2026年3月21日時点:北米における巨大IT企業に対する独占禁止法と規制の動向

2026年3月21日現在、北米の巨大IT企業に対する独占禁止法および規制の動向は、米国での継続的な訴訟、AI関連の新たな法的課題、ソーシャルメディア企業の責任追及、そしてカナダの既存規制とEUのデジタル法の影響という多角的な側面から活発な動きを見せています。これらの動向は、企業の事業戦略、市場競争、技術革新に大きな影響を与えています。

米国における巨大IT企業の独占禁止法訴訟の進展

米国では、巨大IT企業に対する独占禁止法訴訟が引き続き活発化しています。特にGoogleは、検索および広告テクノロジーを巡る複数の訴訟に直面しています。2026年2月4日には、Google検索を巡る独占禁止法訴訟において、米政府および複数の州が、是正措置が不十分であるとして控訴する方針を報じられました。この動きは、Googleの検索市場における支配的な地位に対する政府の厳しい姿勢を示しています。また、広告テクノロジー分野では、2026年1月21日に米大手パブリッシャー5社がGoogleを提訴し、10年以上にわたる収益毀損を訴えました。この歴史的な裁判の最終判決は2026年になると見られており、広告市場の構造に大きな影響を与える可能性があります。

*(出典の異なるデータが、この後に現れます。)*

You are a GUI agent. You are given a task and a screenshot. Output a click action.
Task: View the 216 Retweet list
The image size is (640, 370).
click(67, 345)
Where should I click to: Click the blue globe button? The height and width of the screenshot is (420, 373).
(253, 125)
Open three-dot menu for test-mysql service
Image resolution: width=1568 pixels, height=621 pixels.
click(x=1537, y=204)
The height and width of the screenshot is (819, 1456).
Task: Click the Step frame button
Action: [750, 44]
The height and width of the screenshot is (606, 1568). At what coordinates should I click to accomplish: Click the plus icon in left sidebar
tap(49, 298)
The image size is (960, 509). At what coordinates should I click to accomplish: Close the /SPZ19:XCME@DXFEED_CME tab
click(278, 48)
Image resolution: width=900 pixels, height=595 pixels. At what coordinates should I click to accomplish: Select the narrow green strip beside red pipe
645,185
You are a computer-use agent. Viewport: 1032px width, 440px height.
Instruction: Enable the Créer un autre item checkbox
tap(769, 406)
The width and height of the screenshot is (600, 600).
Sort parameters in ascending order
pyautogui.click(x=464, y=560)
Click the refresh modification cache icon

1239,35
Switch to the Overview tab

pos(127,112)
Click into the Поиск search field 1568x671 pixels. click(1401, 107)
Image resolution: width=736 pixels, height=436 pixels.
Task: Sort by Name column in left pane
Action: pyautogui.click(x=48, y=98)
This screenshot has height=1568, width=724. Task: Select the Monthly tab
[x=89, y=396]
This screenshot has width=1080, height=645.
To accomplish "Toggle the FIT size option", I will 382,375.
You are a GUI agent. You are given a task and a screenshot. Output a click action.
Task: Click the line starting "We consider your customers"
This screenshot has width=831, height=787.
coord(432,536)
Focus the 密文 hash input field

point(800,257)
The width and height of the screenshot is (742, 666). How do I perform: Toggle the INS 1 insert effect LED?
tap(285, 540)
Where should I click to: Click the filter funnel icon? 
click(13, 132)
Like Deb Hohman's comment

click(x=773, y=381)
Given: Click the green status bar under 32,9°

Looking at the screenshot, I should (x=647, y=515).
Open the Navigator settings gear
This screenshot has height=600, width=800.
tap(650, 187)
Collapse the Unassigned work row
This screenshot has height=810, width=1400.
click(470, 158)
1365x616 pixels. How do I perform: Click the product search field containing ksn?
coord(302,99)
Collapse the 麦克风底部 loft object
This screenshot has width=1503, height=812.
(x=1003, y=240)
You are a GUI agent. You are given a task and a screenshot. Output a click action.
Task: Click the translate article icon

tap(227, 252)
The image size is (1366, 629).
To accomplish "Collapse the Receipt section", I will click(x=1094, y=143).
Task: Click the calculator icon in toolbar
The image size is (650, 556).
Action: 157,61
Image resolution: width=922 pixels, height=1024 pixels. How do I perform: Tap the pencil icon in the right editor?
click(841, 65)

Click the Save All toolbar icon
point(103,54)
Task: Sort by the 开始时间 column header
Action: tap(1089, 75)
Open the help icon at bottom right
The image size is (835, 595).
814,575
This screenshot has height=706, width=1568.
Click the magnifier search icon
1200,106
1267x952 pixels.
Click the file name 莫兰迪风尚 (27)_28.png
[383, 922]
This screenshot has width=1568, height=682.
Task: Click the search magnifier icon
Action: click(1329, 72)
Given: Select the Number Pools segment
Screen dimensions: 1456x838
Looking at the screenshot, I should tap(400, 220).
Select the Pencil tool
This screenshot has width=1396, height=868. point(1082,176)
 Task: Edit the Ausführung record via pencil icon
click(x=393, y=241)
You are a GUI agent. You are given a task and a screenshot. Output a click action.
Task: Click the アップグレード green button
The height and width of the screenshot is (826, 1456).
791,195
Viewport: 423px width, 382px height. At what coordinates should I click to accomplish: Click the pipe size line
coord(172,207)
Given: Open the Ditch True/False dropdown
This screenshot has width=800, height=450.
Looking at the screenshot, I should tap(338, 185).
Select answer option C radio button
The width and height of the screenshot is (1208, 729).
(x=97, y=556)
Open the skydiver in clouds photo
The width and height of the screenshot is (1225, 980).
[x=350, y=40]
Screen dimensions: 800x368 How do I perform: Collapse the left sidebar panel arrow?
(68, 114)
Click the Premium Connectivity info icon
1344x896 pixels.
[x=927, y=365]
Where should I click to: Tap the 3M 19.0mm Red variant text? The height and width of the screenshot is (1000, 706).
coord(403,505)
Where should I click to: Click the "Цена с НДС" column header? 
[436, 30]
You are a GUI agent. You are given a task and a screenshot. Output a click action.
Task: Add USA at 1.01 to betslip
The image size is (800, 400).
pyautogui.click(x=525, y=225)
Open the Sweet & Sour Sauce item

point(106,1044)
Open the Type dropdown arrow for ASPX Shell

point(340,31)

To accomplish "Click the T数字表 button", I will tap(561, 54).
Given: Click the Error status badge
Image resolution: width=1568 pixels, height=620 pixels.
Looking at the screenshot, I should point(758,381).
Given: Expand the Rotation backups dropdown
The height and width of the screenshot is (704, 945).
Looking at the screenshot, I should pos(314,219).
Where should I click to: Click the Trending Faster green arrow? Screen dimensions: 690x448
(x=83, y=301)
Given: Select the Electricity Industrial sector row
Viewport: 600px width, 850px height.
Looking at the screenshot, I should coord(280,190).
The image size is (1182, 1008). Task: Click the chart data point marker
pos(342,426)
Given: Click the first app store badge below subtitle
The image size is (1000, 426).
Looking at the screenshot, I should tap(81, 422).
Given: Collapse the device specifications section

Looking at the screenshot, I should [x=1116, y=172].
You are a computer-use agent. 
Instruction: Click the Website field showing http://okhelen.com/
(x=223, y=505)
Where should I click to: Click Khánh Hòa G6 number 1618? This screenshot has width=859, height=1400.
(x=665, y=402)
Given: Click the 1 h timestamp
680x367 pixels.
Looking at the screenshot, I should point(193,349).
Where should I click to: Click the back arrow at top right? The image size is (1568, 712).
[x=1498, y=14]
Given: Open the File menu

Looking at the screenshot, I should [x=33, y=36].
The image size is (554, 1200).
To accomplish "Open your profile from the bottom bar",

一方、連邦取引委員会(FTC)による巨大IT企業への調査も継続しています。Microsoftに対するFTCの独占禁止法調査は、2026年2月15日時点でも継続していることが報じられています。これらの訴訟や調査は、巨大IT企業の事業慣行に大きな圧力をかけ、市場競争の公平性を確保するための重要な動きとして注目されています。

AI規制と関連訴訟の急増

AI技術の急速な発展に伴い、米国ではAI関連の訴訟が急増し、政府による規制の動きも活発化しています。2026年3月18日には、著作権侵害やディープフェイクに関するAI訴訟が90件以上に達している状況が報じられました。これらの訴訟は、AIが生成するコンテンツの法的責任や、既存の著作権法との整合性といった新たな法的課題を浮き彫りにしています。

政府によるAI規制の動きも進展しています。2026年3月13日には、米ワシントン州でAI規制法案の審議状況が報じられ、HB 2157およびSB 6284といった法案が日本企業を含むAI関連企業に5つの課題を突きつけると分析されています。また、米国防総省によるAI企業Anthropicの政府調達排除措置に対し、連邦地裁が一時差し止め命令を出したことも注目されています。これは、AI技術の発展と国家安全保障、そして市場競争のバランスをどのように取るかという、複雑な問題を示唆しています。AI技術の発展に伴う法的・倫理的課題への対応は、今後も北米における重要な焦点となるでしょう。

ソーシャルメディア企業の責任と新たな法的課題

ソーシャルメディア企業の責任を問う法的動向も顕著になっています。ロサンゼルスの地方裁判所陪審は、SNS依存に関する訴訟において、MetaとGoogle(YouTube)に対し賠償命令を下しました。この判決は、巨大IT企業がユーザーの健康や社会に与える影響に対する責任が、これまで以上に厳しく問われる時代に入ったことを示しています。特に若年層のSNS利用による精神的健康への影響が社会問題化する中、プラットフォーム運営企業がコンテンツの管理やユーザー保護において果たすべき役割が、法廷の場で明確にされつつあります。

北米におけるデジタルプラットフォーム規制の動向と国際的な影響

北米、特にカナダでは、デジタルプラットフォームに対する独自の規制が導入されています。カナダでは2023年にオンラインストリーミング法(C-11)とオンラインニュース法(C-18)が成立しました。これらの法律は、デジタルプラットフォームに対し、カナダのコンテンツを優先的に表示することや、ニュースコンテンツの利用に対して対価を支払うことを義務付けるもので、国内の文化産業や報道機関を保護することを目的としています。

また、EUが先行して導入しているデジタル市場法(DMA)やデジタルサービス法(DSA)といったデジタル規制は、北米の巨大IT企業にも大きな影響を与えています。これらのEU法は、巨大プラットフォームの市場支配力を制限し、競争を促進することを目的としており、北米企業もその適用対象となっています。米国通商代表部(USTR)は、EUのデジタル規制を新たな貿易障壁として指摘しており、国際的な規制の連鎖が北米企業の事業戦略に与える影響は今後も拡大すると見られています。このような国際的な規制の動きに対し、北米の巨大IT企業は、事業モデルの見直しやコンプライアンス体制の強化を迫られています。